Development of statistical methods to evaluate the functional impact of non-coding genetic variants

Keywords: Analytical science, biological informatics.
Summary;
Next generation sequencing of exomes has revolutionized the genetic diagnosis of a broad spectrum of diseases, allowing the possibility to detect mutations within most genes of the human genome. However, this strategy does not address the possibility of pathogenic mutations that lie in non-coding regions of the genome. For example, in some patients with primary immune immunodeficiency we can observe clinical phenotypes that are compatible with mutations of known disease-associated genes, in the absence of any mutation within the relevant coding regions. Where accompanied by alterations at transcriptional level, these similar phenotypes suggest the possible dysregulation of the same disease genes by mutations in non-coding regulatory regions that influence their expression.

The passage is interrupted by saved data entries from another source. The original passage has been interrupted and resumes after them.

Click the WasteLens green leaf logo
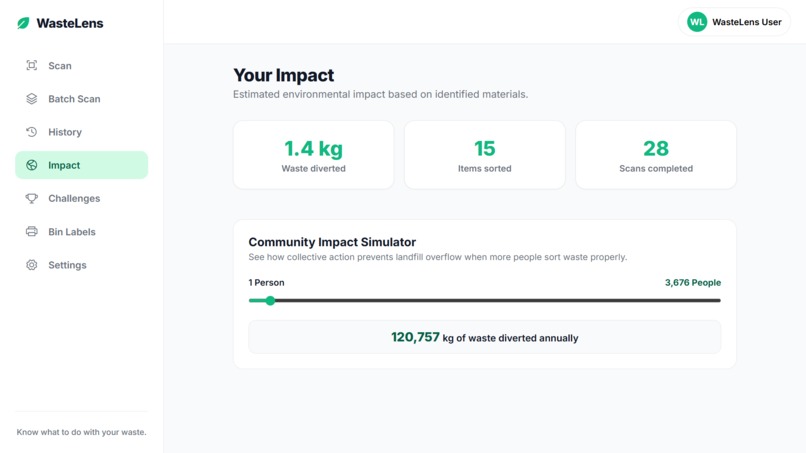This screenshot has height=453, width=806. tap(23, 23)
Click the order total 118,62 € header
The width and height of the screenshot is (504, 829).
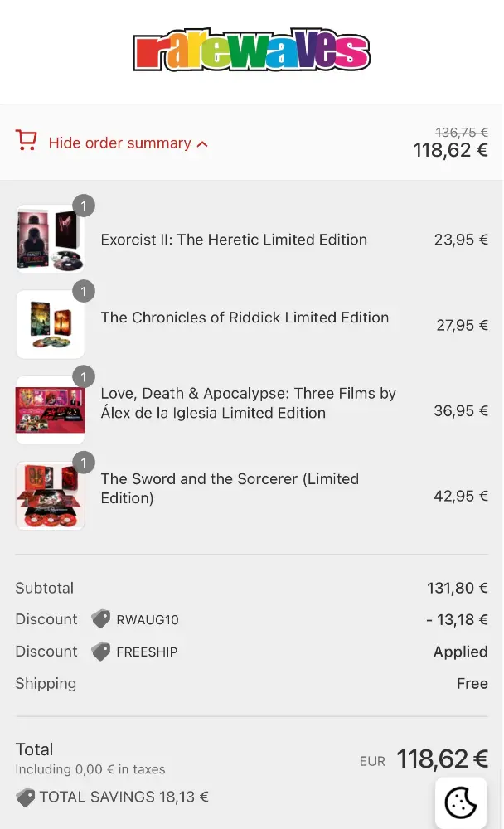coord(451,150)
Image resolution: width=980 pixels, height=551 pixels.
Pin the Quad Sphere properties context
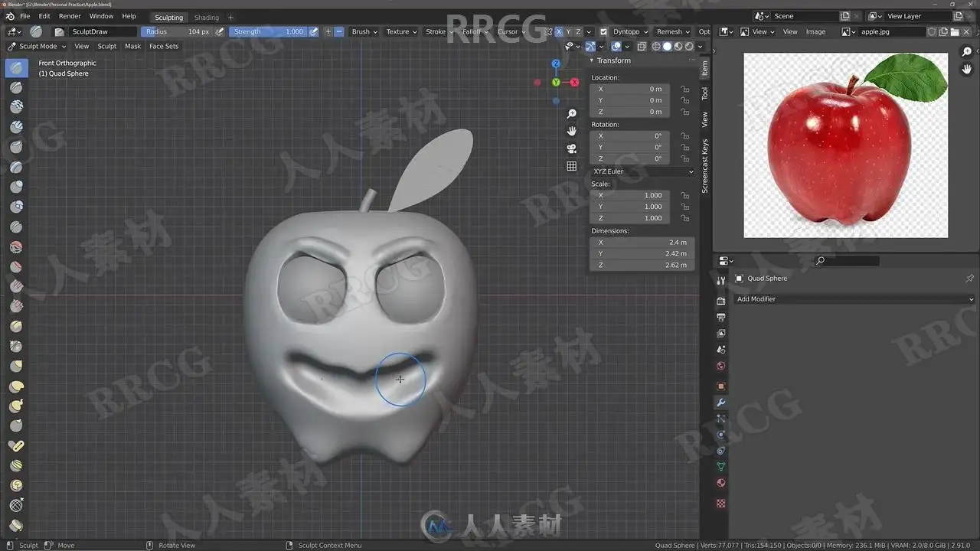pyautogui.click(x=969, y=279)
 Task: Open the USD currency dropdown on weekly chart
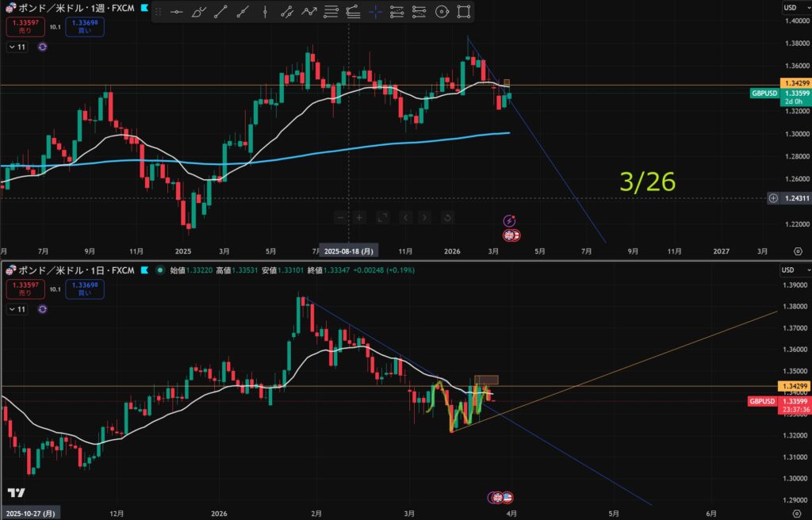tap(791, 7)
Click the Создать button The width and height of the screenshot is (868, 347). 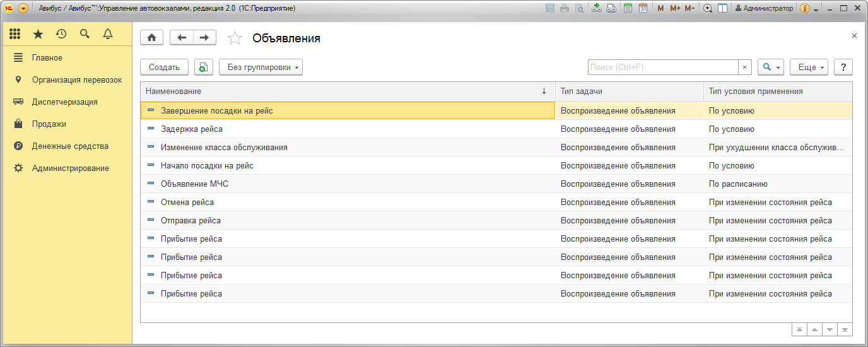(x=164, y=68)

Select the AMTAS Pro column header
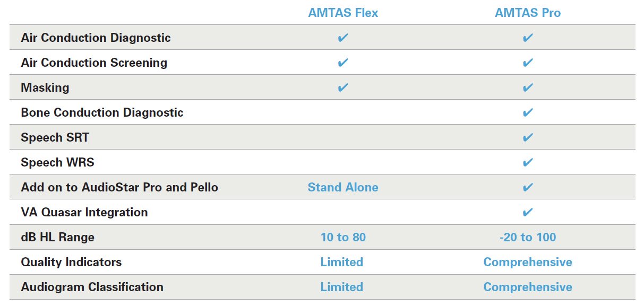pos(527,13)
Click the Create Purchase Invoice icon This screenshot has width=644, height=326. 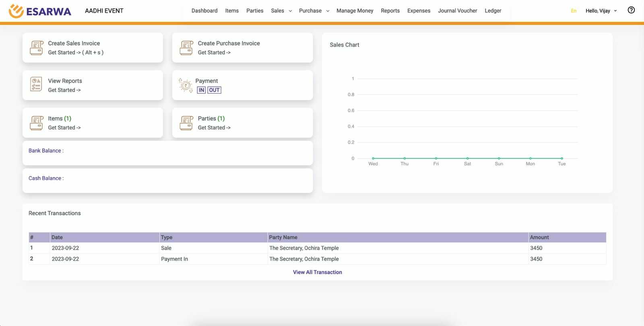(x=186, y=48)
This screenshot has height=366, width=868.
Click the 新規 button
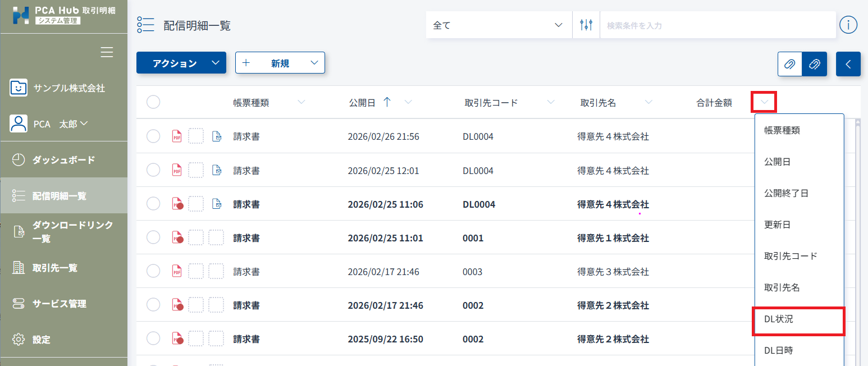click(280, 63)
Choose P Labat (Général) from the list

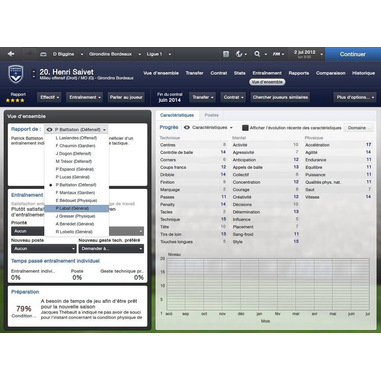click(76, 208)
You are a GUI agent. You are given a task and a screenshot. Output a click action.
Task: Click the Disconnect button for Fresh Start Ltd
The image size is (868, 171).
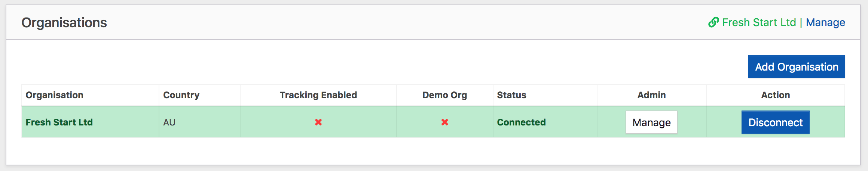pos(776,122)
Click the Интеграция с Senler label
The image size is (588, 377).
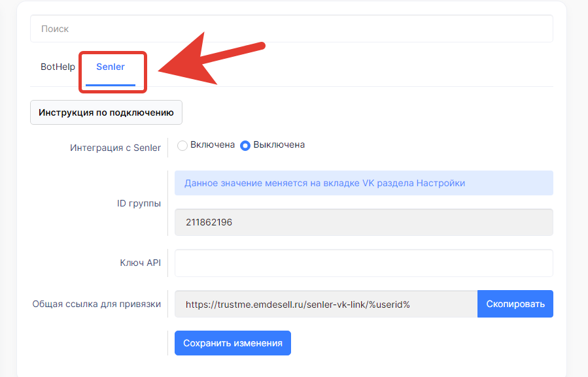(x=115, y=148)
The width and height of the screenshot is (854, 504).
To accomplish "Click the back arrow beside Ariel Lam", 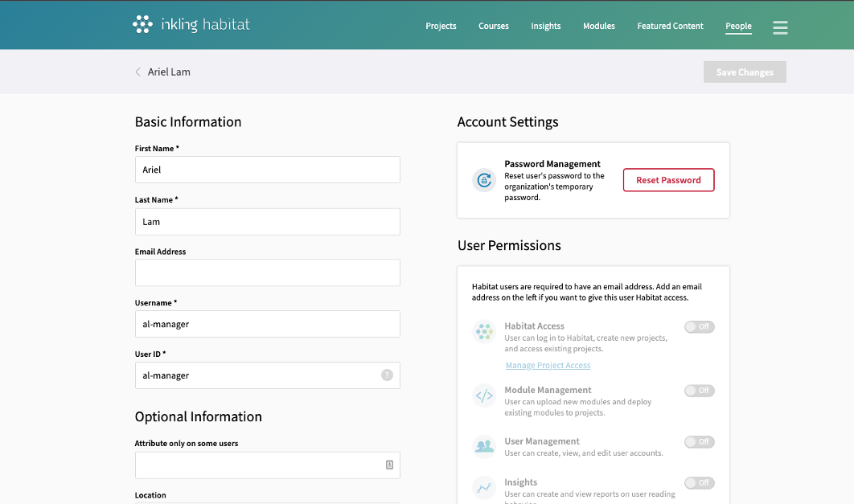I will pos(138,72).
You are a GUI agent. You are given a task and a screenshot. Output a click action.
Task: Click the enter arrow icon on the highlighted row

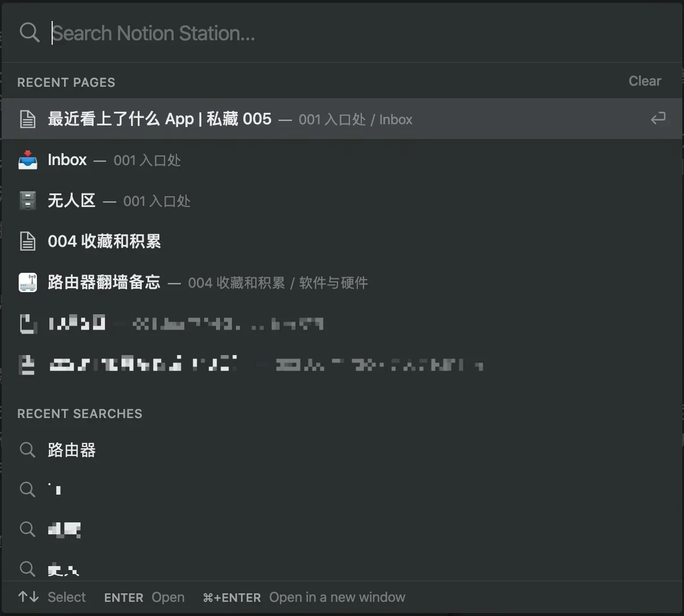(x=658, y=119)
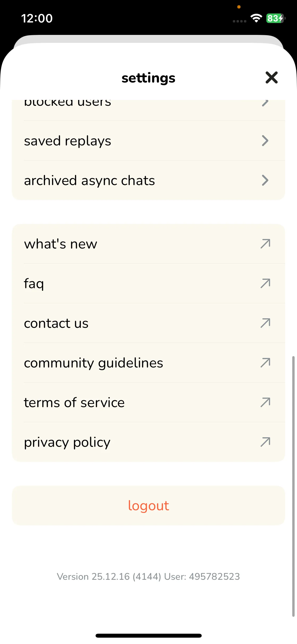Screen dimensions: 297x644
Task: Click the arrow icon beside contact us
Action: pos(265,323)
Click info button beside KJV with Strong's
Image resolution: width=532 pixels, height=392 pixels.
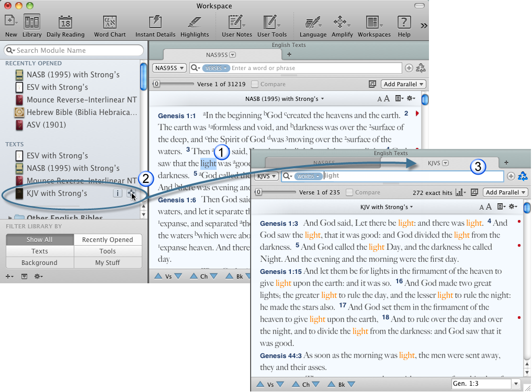click(x=118, y=193)
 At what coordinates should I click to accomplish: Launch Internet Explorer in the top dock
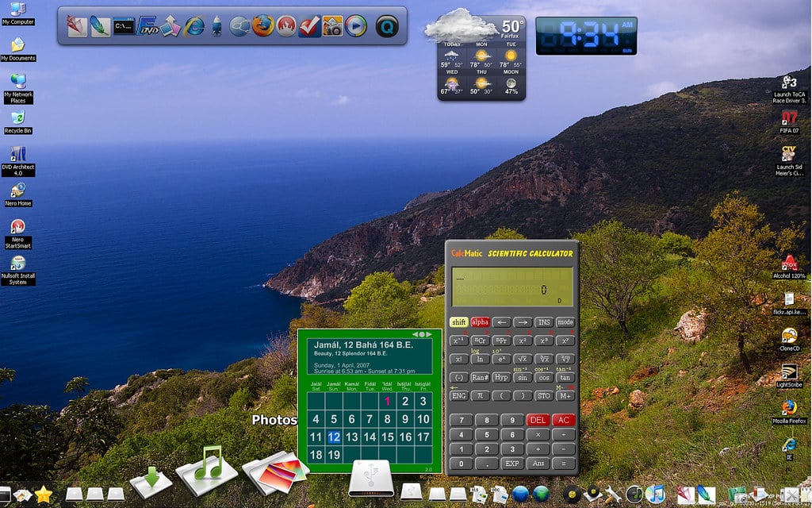(193, 26)
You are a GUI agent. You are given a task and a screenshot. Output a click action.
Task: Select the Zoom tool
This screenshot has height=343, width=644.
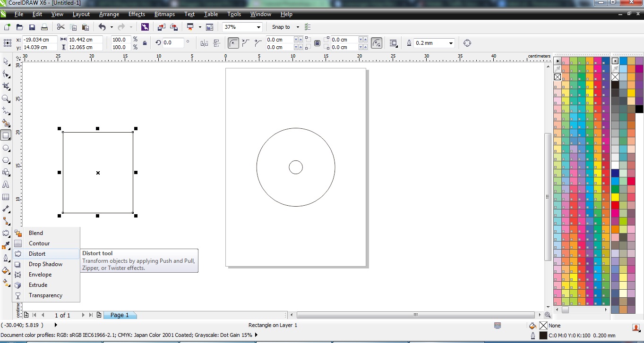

Whole genome sequencing (WGS) allows the exploration and potential discovery of such non-coding genomic variants. However, non-coding regions are highly polymorphic and, therefore, it is still a challenge to identify potential disease-associated mutations with confidence. Furthermore, annotation of the noncoding space has until recently been held back by the complexity and cell-type specificity of enhancer activity and chromatin accessibility. In this project, we will take advantage of the recent explosion of expression quantitative trait loci (eQTL) data and epigenomic information to refine our ability to identify potential deleterious variants within cell type-specific regulatory regions.
There has been a recent expansion in the development of computational tools and methodologies that utilise statistical models to enable the interrogation of non-coding variants, each with their own advantages and disadvantages. Machine learning for example is already being tested as a means to predicting non-coding passenger mutations in cancer genomes (Yang et al., 2016). The main challenges are to integrate all the current sources of information in a common framework and develop new creative strategies for the prediction of damaging variants.
In this project, the student will develop new methodologies to predict non-coding variants that drive the dysregulation of clinically relevant disease genes to improve their diagnosis and future therapy. The main focus will be in exploiting cell type-specific data that are relevant for each disease. The analytical protocols will be tested in WGS data from patients with primary immunodeficiencies and further validated with WGS data from other diseases with different cell types affected, such as neurological diseases. Where available, transcriptional data will be used to test the validity of variant predictions integrated into the analysis. In the era of genomic medicine, such protocols have potentially broad significance.